A complete answer retypes each of the records below precisely and includes none of the pictures.

── SUPPLIED RECORDS

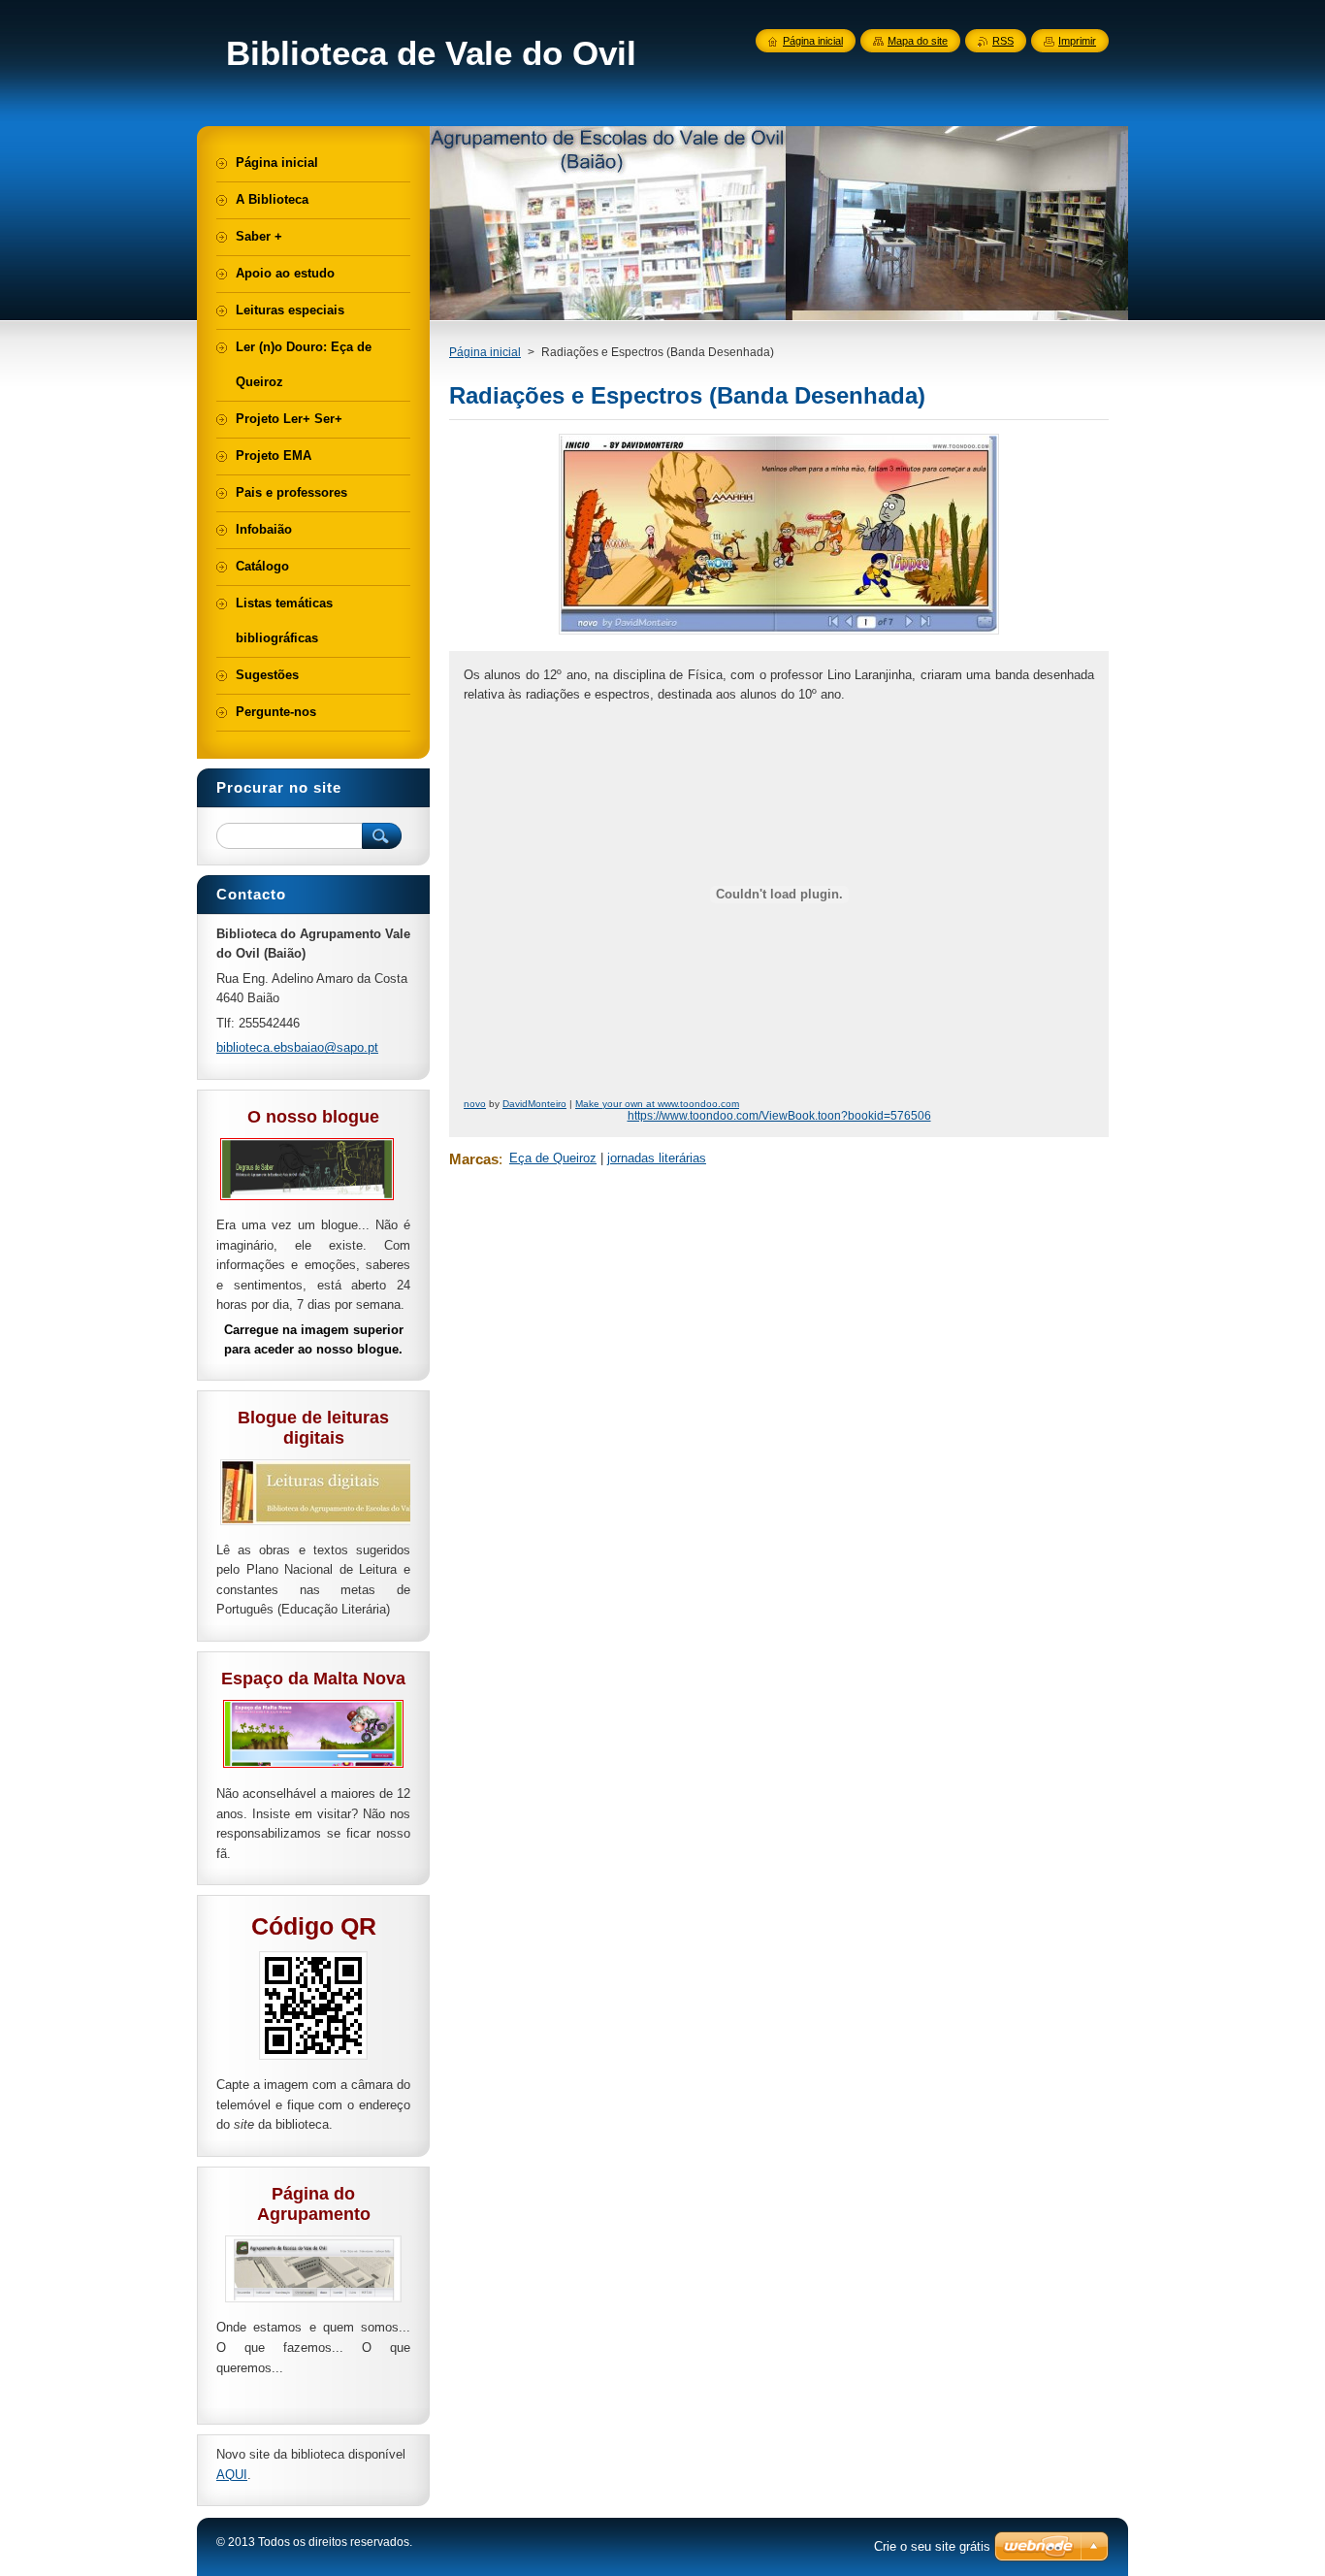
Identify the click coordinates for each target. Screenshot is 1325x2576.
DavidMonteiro (534, 1103)
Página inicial (485, 352)
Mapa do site (918, 41)
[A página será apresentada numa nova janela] (779, 634)
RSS (1003, 41)
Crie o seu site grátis (932, 2546)
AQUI (231, 2474)
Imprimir (1077, 41)
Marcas (474, 1159)
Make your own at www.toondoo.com (657, 1103)
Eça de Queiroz (553, 1158)
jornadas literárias (656, 1158)
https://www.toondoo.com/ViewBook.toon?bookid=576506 (779, 1116)
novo (475, 1103)
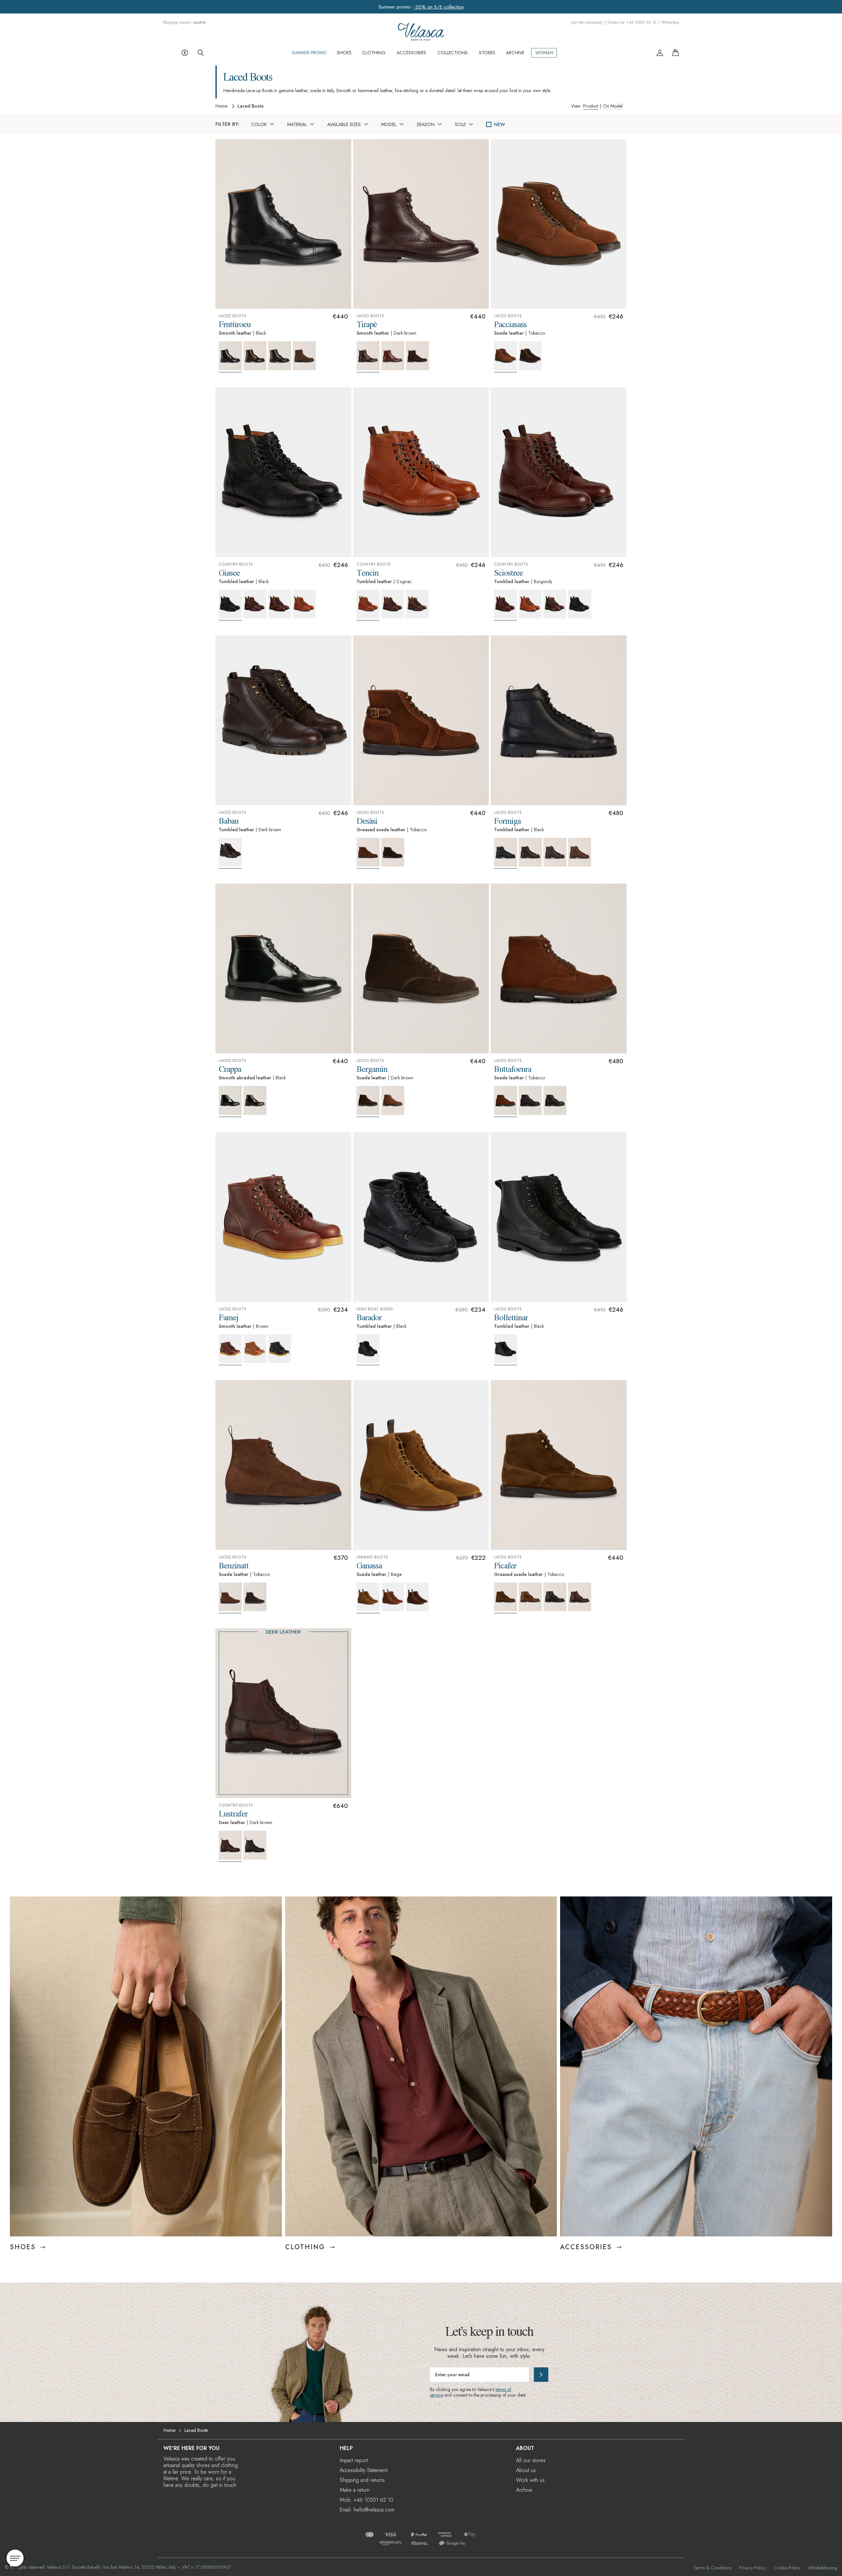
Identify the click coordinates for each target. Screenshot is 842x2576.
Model (388, 124)
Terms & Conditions (712, 2567)
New (499, 124)
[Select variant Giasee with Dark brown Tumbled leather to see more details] (254, 604)
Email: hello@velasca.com (367, 2509)
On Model (613, 106)
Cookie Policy (787, 2567)
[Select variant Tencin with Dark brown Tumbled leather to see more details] (417, 604)
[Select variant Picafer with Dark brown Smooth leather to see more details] (579, 1597)
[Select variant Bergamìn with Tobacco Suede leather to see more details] (392, 1100)
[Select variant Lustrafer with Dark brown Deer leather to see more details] (230, 1846)
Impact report (354, 2460)
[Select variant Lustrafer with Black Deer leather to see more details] (254, 1845)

────

ANSWER AREA:
Identify the click coordinates for each target. Screenshot is 1325x2576.
DavidMonteiro (534, 1103)
Página inicial (485, 352)
Mapa do site (918, 41)
[A página será apresentada numa nova janela] (779, 634)
RSS (1003, 41)
Crie o seu site grátis (932, 2546)
AQUI (231, 2474)
Imprimir (1077, 41)
Marcas (474, 1159)
Make your own at www.toondoo.com (657, 1103)
Eça de Queiroz (553, 1158)
jornadas literárias (656, 1158)
https://www.toondoo.com/ViewBook.toon?bookid=576506 (779, 1116)
novo (475, 1103)
Identify the click coordinates for each target. Screenshot is 842x2576.
Model (388, 124)
Terms & Conditions (712, 2567)
New (499, 124)
[Select variant Giasee with Dark brown Tumbled leather to see more details] (254, 604)
Email: hello@velasca.com (367, 2509)
On Model (613, 106)
Cookie Policy (787, 2567)
[Select variant Tencin with Dark brown Tumbled leather to see more details] (417, 604)
[Select variant Picafer with Dark brown Smooth leather to see more details] (579, 1597)
[Select variant Bergamìn with Tobacco Suede leather to see more details] (392, 1100)
[Select variant Lustrafer with Dark brown Deer leather to see more details] (230, 1846)
Impact report (354, 2460)
[Select variant Lustrafer with Black Deer leather to see more details] (254, 1845)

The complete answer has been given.